§ OBJECTIVE
Pick out every line in the items below that contains the string "club", matching case exactly, and copy each one.

§ DATA LISTING
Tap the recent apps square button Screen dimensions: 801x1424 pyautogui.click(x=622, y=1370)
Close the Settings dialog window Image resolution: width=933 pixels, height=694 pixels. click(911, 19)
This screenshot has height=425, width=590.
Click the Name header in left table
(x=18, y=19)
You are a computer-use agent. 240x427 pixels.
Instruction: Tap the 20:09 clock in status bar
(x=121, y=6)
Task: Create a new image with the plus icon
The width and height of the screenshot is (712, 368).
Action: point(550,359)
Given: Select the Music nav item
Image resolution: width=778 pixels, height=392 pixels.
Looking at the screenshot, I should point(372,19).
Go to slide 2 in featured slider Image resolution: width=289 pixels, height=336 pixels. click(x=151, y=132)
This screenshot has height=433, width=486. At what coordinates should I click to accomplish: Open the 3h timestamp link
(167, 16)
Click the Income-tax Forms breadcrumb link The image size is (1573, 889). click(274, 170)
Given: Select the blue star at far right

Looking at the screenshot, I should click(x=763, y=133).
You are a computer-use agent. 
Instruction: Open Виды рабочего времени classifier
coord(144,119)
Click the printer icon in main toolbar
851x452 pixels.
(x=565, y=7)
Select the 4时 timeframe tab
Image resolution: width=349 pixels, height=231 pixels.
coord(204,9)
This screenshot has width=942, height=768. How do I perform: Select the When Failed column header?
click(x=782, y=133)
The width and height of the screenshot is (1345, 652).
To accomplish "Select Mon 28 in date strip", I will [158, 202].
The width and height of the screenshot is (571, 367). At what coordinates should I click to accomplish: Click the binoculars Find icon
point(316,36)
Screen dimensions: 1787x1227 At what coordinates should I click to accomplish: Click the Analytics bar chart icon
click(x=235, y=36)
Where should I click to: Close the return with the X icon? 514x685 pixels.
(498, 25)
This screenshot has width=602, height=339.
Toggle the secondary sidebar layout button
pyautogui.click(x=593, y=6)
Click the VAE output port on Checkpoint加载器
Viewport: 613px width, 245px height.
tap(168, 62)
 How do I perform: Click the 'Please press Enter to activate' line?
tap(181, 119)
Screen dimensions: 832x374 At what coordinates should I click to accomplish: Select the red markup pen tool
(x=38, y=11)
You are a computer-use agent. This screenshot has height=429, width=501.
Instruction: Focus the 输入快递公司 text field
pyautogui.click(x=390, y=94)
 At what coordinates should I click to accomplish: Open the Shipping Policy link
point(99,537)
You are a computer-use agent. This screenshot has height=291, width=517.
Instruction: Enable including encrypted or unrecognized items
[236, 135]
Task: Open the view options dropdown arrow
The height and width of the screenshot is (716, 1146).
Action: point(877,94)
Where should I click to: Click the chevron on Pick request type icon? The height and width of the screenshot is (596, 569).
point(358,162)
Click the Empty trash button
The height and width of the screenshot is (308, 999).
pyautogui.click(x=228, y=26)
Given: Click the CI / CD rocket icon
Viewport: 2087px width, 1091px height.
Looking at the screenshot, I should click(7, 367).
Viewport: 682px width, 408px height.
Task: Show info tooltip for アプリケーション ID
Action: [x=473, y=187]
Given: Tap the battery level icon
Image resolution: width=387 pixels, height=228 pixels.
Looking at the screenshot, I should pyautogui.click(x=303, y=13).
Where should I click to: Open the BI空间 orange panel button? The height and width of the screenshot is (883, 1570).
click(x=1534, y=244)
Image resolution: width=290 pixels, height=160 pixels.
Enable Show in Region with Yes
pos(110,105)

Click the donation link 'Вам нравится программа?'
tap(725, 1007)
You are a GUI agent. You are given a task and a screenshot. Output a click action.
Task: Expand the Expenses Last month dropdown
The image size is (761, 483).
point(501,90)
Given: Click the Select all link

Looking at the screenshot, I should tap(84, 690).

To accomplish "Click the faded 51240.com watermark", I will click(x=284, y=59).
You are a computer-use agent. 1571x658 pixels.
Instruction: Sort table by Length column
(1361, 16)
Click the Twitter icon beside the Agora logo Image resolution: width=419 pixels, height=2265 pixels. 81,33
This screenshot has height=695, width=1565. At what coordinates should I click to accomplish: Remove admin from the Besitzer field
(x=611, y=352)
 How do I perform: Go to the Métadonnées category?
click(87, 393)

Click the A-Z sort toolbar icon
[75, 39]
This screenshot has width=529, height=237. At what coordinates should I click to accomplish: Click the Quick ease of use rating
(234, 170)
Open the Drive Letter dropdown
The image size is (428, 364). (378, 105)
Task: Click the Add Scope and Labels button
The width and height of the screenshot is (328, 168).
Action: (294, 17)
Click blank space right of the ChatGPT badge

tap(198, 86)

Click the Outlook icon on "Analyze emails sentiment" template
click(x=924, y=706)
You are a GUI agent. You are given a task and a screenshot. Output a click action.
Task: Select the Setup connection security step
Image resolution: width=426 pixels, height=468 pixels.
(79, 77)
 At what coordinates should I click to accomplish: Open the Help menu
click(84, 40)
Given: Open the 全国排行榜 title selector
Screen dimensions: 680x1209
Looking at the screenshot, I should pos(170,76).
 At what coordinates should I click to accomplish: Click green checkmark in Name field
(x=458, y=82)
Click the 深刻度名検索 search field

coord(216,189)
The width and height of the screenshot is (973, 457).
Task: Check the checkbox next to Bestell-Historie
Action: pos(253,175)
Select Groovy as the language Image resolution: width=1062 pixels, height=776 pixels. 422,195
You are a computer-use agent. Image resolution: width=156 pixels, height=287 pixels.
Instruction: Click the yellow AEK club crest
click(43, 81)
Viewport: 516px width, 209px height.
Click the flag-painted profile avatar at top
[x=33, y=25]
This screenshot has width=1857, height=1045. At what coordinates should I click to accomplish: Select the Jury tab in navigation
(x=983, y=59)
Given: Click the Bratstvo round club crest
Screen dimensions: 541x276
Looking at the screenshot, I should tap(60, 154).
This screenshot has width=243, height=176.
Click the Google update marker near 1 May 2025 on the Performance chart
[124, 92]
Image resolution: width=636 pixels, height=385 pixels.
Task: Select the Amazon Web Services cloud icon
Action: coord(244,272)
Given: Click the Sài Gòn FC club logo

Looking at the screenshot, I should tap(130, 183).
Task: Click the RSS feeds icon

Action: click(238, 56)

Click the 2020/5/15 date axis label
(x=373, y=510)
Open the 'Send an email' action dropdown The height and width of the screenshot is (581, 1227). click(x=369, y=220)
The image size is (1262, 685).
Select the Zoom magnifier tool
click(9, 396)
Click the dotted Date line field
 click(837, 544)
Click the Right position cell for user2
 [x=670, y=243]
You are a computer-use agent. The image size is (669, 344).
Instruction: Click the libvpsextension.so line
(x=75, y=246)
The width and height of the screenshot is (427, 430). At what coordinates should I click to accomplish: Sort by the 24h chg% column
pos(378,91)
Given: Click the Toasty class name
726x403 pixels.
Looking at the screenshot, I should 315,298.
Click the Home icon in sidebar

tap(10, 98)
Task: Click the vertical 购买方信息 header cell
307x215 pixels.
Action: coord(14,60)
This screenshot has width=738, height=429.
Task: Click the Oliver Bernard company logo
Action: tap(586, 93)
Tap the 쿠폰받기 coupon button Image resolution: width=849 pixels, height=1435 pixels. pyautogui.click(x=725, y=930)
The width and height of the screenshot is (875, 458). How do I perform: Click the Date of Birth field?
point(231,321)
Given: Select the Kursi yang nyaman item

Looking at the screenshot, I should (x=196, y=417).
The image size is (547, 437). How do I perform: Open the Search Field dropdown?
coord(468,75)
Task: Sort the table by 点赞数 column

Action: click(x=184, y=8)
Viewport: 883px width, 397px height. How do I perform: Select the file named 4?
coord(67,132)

§ OUTPUT
Instruction: Click the yellow AEK club crest
Given: Click the Bratstvo round club crest
Given: Click the Sài Gòn FC club logo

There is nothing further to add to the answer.